[Data records — start]
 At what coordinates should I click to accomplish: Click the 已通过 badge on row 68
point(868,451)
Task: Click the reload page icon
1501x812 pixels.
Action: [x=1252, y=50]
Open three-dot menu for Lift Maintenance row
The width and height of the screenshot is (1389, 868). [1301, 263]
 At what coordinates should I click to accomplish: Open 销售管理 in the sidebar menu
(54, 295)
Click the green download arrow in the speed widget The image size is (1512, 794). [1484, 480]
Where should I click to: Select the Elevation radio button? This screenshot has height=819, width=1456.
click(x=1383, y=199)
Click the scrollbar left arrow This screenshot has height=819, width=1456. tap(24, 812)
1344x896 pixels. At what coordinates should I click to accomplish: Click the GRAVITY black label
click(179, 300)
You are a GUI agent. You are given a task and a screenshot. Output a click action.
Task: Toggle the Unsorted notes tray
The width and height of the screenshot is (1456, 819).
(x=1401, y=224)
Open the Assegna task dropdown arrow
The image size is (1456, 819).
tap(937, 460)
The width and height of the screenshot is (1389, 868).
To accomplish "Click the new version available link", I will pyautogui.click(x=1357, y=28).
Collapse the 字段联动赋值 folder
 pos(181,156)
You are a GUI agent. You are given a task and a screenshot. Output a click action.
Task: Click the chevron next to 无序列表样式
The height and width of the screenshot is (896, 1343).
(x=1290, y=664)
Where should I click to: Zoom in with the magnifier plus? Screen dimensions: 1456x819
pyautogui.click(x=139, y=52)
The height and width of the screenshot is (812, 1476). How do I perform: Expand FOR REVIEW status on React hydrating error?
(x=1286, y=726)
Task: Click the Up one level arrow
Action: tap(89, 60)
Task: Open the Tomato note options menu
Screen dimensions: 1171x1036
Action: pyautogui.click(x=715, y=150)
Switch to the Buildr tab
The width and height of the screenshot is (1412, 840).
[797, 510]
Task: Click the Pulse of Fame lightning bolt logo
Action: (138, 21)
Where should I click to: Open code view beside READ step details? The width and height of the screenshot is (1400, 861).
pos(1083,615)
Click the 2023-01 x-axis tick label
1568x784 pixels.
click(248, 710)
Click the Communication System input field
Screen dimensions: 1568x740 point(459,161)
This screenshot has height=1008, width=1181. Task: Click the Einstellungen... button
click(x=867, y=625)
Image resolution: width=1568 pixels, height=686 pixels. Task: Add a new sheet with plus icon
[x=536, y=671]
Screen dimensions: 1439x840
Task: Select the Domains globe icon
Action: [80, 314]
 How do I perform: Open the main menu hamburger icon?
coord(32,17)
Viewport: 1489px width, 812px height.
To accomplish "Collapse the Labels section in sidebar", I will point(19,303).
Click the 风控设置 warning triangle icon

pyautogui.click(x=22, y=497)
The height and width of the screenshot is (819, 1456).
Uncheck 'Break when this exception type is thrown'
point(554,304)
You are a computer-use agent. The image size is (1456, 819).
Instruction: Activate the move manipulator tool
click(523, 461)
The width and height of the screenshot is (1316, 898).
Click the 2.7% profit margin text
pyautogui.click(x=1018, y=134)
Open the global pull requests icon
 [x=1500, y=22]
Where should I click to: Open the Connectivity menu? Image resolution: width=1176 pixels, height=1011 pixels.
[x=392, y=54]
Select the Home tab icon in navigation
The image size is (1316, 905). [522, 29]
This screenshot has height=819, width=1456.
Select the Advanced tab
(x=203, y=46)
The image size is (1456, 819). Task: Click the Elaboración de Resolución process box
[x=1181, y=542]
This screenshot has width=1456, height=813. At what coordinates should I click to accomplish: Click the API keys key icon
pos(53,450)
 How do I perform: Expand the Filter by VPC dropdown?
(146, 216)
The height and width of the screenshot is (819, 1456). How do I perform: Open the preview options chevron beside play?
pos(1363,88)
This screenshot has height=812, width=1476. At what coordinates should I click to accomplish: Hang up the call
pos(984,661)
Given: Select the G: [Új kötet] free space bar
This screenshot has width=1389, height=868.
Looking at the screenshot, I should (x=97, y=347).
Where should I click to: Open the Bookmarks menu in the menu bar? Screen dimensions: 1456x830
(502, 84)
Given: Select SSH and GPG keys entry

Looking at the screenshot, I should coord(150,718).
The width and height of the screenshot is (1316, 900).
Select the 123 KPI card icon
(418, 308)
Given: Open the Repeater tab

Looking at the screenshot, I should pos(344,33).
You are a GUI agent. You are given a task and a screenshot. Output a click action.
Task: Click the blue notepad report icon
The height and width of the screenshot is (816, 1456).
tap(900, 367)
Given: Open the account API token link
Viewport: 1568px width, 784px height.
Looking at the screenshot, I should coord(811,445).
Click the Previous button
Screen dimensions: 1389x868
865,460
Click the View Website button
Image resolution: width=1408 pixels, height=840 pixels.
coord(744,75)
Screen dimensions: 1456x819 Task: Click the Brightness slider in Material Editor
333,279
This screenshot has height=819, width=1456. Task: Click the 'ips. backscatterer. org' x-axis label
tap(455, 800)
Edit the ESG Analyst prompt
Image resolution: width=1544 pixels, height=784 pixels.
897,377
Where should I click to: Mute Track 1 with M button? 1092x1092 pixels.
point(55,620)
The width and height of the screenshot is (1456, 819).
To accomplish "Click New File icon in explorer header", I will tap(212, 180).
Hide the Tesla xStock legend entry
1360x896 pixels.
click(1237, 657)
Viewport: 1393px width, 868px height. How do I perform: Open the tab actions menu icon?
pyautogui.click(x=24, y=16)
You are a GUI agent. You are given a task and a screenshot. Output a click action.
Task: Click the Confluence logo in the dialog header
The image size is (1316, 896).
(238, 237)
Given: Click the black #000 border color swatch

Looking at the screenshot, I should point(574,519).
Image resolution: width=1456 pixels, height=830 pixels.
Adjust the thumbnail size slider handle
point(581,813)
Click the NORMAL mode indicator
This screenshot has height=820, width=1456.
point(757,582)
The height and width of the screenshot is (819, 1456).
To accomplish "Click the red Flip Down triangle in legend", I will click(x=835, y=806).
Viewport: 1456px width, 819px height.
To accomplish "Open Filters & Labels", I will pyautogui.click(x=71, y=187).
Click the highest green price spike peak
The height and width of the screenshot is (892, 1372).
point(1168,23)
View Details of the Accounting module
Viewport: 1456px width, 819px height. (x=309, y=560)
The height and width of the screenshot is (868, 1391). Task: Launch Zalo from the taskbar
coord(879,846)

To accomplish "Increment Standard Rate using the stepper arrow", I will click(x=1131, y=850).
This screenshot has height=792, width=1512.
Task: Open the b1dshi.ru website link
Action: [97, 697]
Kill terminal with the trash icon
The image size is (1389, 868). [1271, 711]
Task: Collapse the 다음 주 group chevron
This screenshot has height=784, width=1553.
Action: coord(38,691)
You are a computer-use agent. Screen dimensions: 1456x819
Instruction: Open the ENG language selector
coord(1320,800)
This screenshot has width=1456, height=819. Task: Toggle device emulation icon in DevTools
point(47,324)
[Data records — finish]
▶ [Problem details]: After reading the entries, reproduce every one of them exactly.

▶ [Exercise answer]:
 At what coordinates should I click to accomplish: Click the 已通过 badge on row 68
point(868,451)
Task: Click the reload page icon
1501x812 pixels.
Action: [x=1252, y=50]
Open three-dot menu for Lift Maintenance row
The width and height of the screenshot is (1389, 868). [1301, 263]
 At what coordinates should I click to accomplish: Open 销售管理 in the sidebar menu
(54, 295)
Click the green download arrow in the speed widget The image size is (1512, 794). [1484, 480]
Where should I click to: Select the Elevation radio button? This screenshot has height=819, width=1456.
click(x=1383, y=199)
Click the scrollbar left arrow This screenshot has height=819, width=1456. tap(24, 812)
1344x896 pixels. At what coordinates should I click to accomplish: Click the GRAVITY black label
click(179, 300)
You are a GUI agent. You are given a task and a screenshot. Output a click action.
Task: Toggle the Unsorted notes tray
The width and height of the screenshot is (1456, 819).
(x=1401, y=224)
Open the Assegna task dropdown arrow
The image size is (1456, 819).
tap(937, 460)
The width and height of the screenshot is (1389, 868).
To accomplish "Click the new version available link", I will pyautogui.click(x=1357, y=28).
Collapse the 字段联动赋值 folder
 pos(181,156)
You are a GUI agent. You are given a task and a screenshot. Output a click action.
Task: Click the chevron next to 无序列表样式
The height and width of the screenshot is (896, 1343).
(x=1290, y=664)
Where should I click to: Zoom in with the magnifier plus? Screen dimensions: 1456x819
pyautogui.click(x=139, y=52)
The height and width of the screenshot is (812, 1476). How do I perform: Expand FOR REVIEW status on React hydrating error?
(x=1286, y=726)
Task: Click the Up one level arrow
Action: tap(89, 60)
Task: Open the Tomato note options menu
Screen dimensions: 1171x1036
Action: pyautogui.click(x=715, y=150)
Switch to the Buildr tab
The width and height of the screenshot is (1412, 840).
[797, 510]
Task: Click the Pulse of Fame lightning bolt logo
Action: (138, 21)
Where should I click to: Open code view beside READ step details? The width and height of the screenshot is (1400, 861).
pos(1083,615)
Click the 2023-01 x-axis tick label
1568x784 pixels.
click(248, 710)
Click the Communication System input field
Screen dimensions: 1568x740 point(459,161)
This screenshot has height=1008, width=1181. Task: Click the Einstellungen... button
click(x=867, y=625)
Image resolution: width=1568 pixels, height=686 pixels. Task: Add a new sheet with plus icon
[x=536, y=671]
Screen dimensions: 1439x840
Task: Select the Domains globe icon
Action: [80, 314]
 How do I perform: Open the main menu hamburger icon?
coord(32,17)
Viewport: 1489px width, 812px height.
To accomplish "Collapse the Labels section in sidebar", I will point(19,303).
Click the 风控设置 warning triangle icon

pyautogui.click(x=22, y=497)
The height and width of the screenshot is (819, 1456).
Uncheck 'Break when this exception type is thrown'
point(554,304)
You are a computer-use agent. The image size is (1456, 819).
Instruction: Activate the move manipulator tool
click(523, 461)
The width and height of the screenshot is (1316, 898).
Click the 2.7% profit margin text
pyautogui.click(x=1018, y=134)
Open the global pull requests icon
 [x=1500, y=22]
Where should I click to: Open the Connectivity menu? Image resolution: width=1176 pixels, height=1011 pixels.
[x=392, y=54]
Select the Home tab icon in navigation
The image size is (1316, 905). [522, 29]
This screenshot has height=819, width=1456.
Select the Advanced tab
(x=203, y=46)
The image size is (1456, 819). Task: Click the Elaboración de Resolución process box
[x=1181, y=542]
This screenshot has width=1456, height=813. At what coordinates should I click to accomplish: Click the API keys key icon
pos(53,450)
 How do I perform: Expand the Filter by VPC dropdown?
(146, 216)
The height and width of the screenshot is (819, 1456). How do I perform: Open the preview options chevron beside play?
pos(1363,88)
This screenshot has height=812, width=1476. At what coordinates should I click to accomplish: Hang up the call
pos(984,661)
Given: Select the G: [Új kötet] free space bar
This screenshot has width=1389, height=868.
Looking at the screenshot, I should (x=97, y=347).
Where should I click to: Open the Bookmarks menu in the menu bar? Screen dimensions: 1456x830
(502, 84)
Given: Select SSH and GPG keys entry

Looking at the screenshot, I should coord(150,718).
The width and height of the screenshot is (1316, 900).
Select the 123 KPI card icon
(418, 308)
Given: Open the Repeater tab

Looking at the screenshot, I should pos(344,33).
You are a GUI agent. You are given a task and a screenshot. Output a click action.
Task: Click the blue notepad report icon
The height and width of the screenshot is (816, 1456).
tap(900, 367)
Given: Open the account API token link
Viewport: 1568px width, 784px height.
Looking at the screenshot, I should coord(811,445).
Click the Previous button
Screen dimensions: 1389x868
865,460
Click the View Website button
Image resolution: width=1408 pixels, height=840 pixels.
coord(744,75)
Screen dimensions: 1456x819 Task: Click the Brightness slider in Material Editor
333,279
This screenshot has height=819, width=1456. Task: Click the 'ips. backscatterer. org' x-axis label
tap(455, 800)
Edit the ESG Analyst prompt
Image resolution: width=1544 pixels, height=784 pixels.
897,377
Where should I click to: Mute Track 1 with M button? 1092x1092 pixels.
point(55,620)
The width and height of the screenshot is (1456, 819).
To accomplish "Click New File icon in explorer header", I will tap(212, 180).
Hide the Tesla xStock legend entry
1360x896 pixels.
click(1237, 657)
Viewport: 1393px width, 868px height. How do I perform: Open the tab actions menu icon?
pyautogui.click(x=24, y=16)
You are a GUI agent. You are given a task and a screenshot. Output a click action.
Task: Click the Confluence logo in the dialog header
The image size is (1316, 896).
(238, 237)
Given: Click the black #000 border color swatch

Looking at the screenshot, I should point(574,519).
Image resolution: width=1456 pixels, height=830 pixels.
Adjust the thumbnail size slider handle
point(581,813)
Click the NORMAL mode indicator
This screenshot has height=820, width=1456.
point(757,582)
The height and width of the screenshot is (819, 1456).
To accomplish "Click the red Flip Down triangle in legend", I will click(x=835, y=806).
Viewport: 1456px width, 819px height.
To accomplish "Open Filters & Labels", I will pyautogui.click(x=71, y=187).
Click the highest green price spike peak
The height and width of the screenshot is (892, 1372).
point(1168,23)
View Details of the Accounting module
Viewport: 1456px width, 819px height. (x=309, y=560)
The height and width of the screenshot is (868, 1391). Task: Launch Zalo from the taskbar
coord(879,846)

To accomplish "Increment Standard Rate using the stepper arrow", I will click(x=1131, y=850).
This screenshot has height=792, width=1512.
Task: Open the b1dshi.ru website link
Action: [97, 697]
Kill terminal with the trash icon
The image size is (1389, 868). [1271, 711]
Task: Collapse the 다음 주 group chevron
This screenshot has height=784, width=1553.
Action: coord(38,691)
You are a computer-use agent. Screen dimensions: 1456x819
Instruction: Open the ENG language selector
coord(1320,800)
This screenshot has width=1456, height=819. Task: Toggle device emulation icon in DevTools
point(47,324)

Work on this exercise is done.